MahessaBlog | Pada tahun 1815, Gunung Tambora meletus di Pulau Sumbawa, Indonesia yang oleh sejarawan dianggap sebagai letusan gunung paling mematikan dalam sejarah dengan menewaskan sekitar 100.000 orang serta menyebabkan puluhan juta lebih kematian setelahnya karena efek sekunder yang menyebar ke seluruh dunia.

Apa yang terjadi setelah Letusan Tambora adalah tiga tahun perubahan iklim. Dunia menjadi lebih dingin dan sistem cuaca berubah total selama tiga tahun yang menyebabkan gagal panen di seluruh dunia serta bencana kelaparan yang melanda Asia, Eropa hingga Amerika Serikat dan Afrika. 

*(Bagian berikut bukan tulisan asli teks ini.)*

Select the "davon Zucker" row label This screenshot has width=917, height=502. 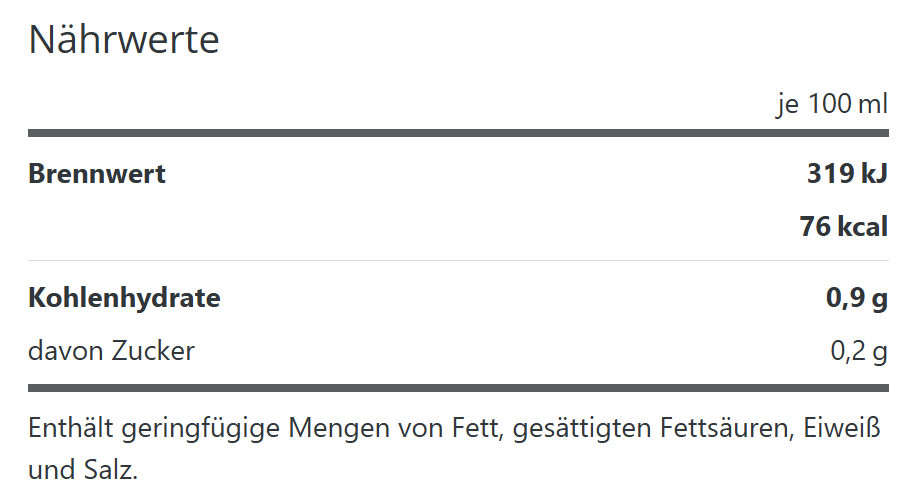[111, 351]
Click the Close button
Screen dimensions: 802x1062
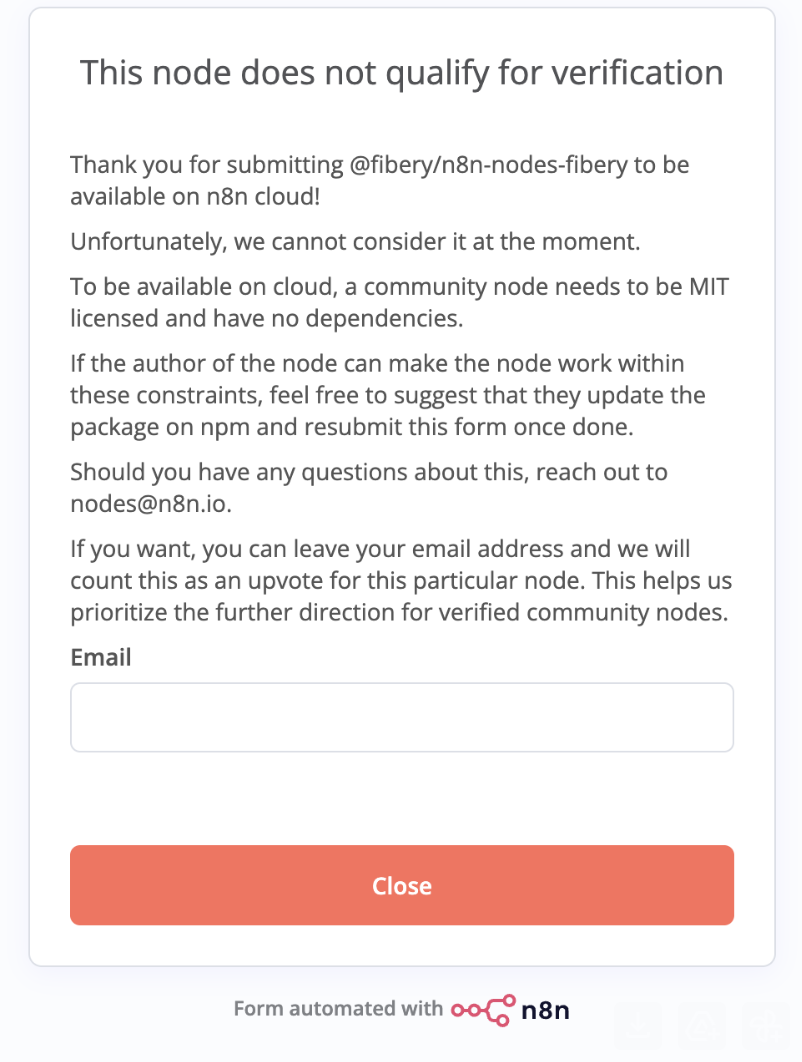401,885
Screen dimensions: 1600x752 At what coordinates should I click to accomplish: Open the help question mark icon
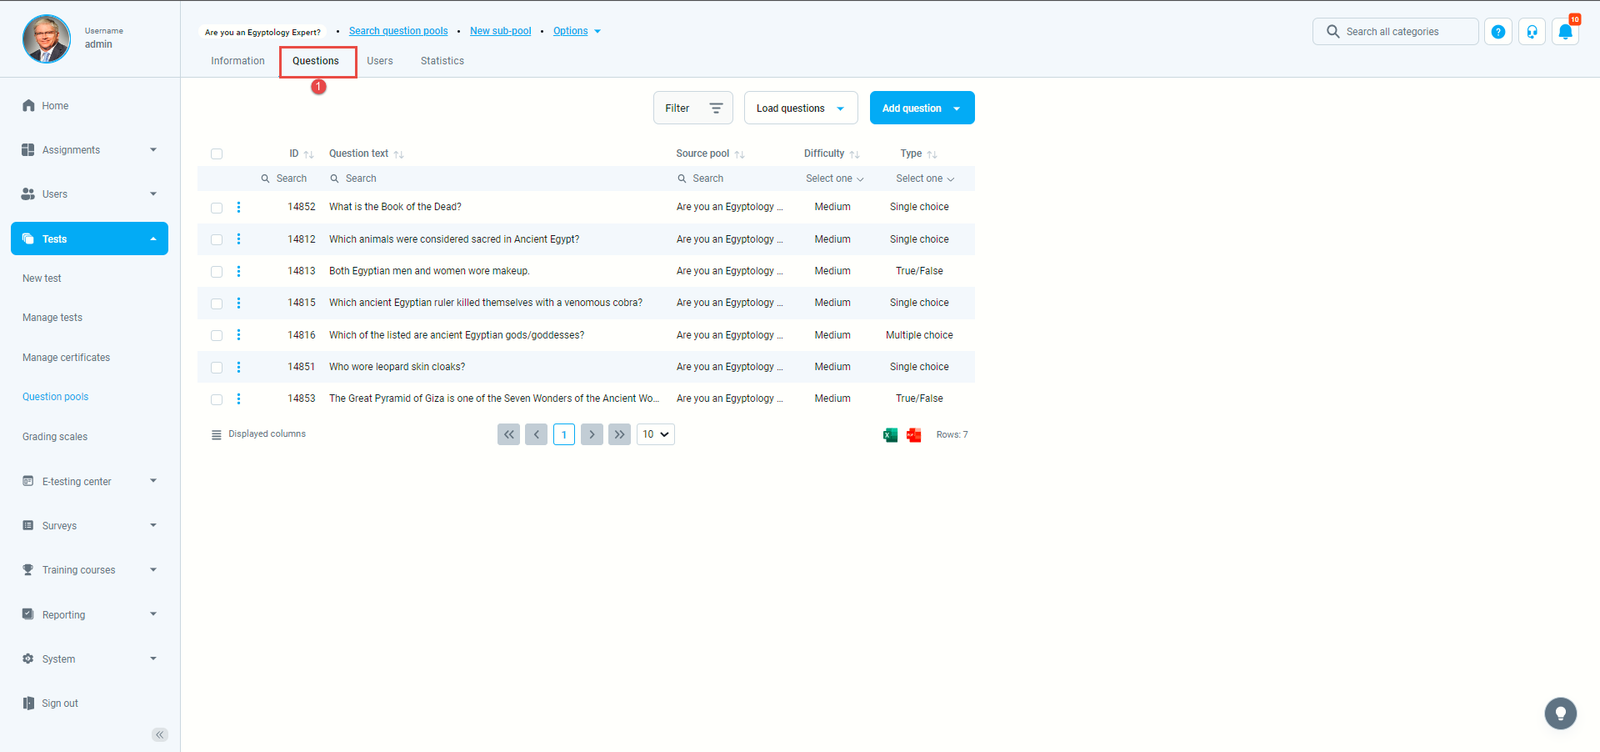[x=1498, y=32]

Baca Juga : 10 Letusan Gunung Berapi Terbesar Dalam Sejarah

Letusan Gunung Tambora sangat kuat sehingga dapat menyebabkan perubahan cuaca global karena dapat melepaskan gas ke stratosfer. Gas ini terperangkap di angkasa dan karena terlalu tinggi tidak dapat dihanyutkan oleh hujan dan kemudian bergerak kesepanjang garis khatulistiwa menyebar hingga ke daerah kutub sehingga dapat mengurangi jumlah panas yang melewati atsmosfer untuk sampai ke bumi.

Letusan Tambora tidak hanya mempengaruhi apakah Anda harus mengenakan sweater atau tidak. Namun Letusan Tambora memiliki efek yang sangat besar pada ekosistem tempat tinggal Anda. Dengan Letusan Tambora, suhu yang mendingin menyebabkan penurunan curah hujan , gagal panen, dan kelaparan massal di banyak bagian dunia.

TAMBORA - LETUSAN GUNUNG BERAPI PALING MEMATIKAN DALAM SEJARAH
Kaldera Gunung Tambora (sumber: goodnewsfromindonesia.id)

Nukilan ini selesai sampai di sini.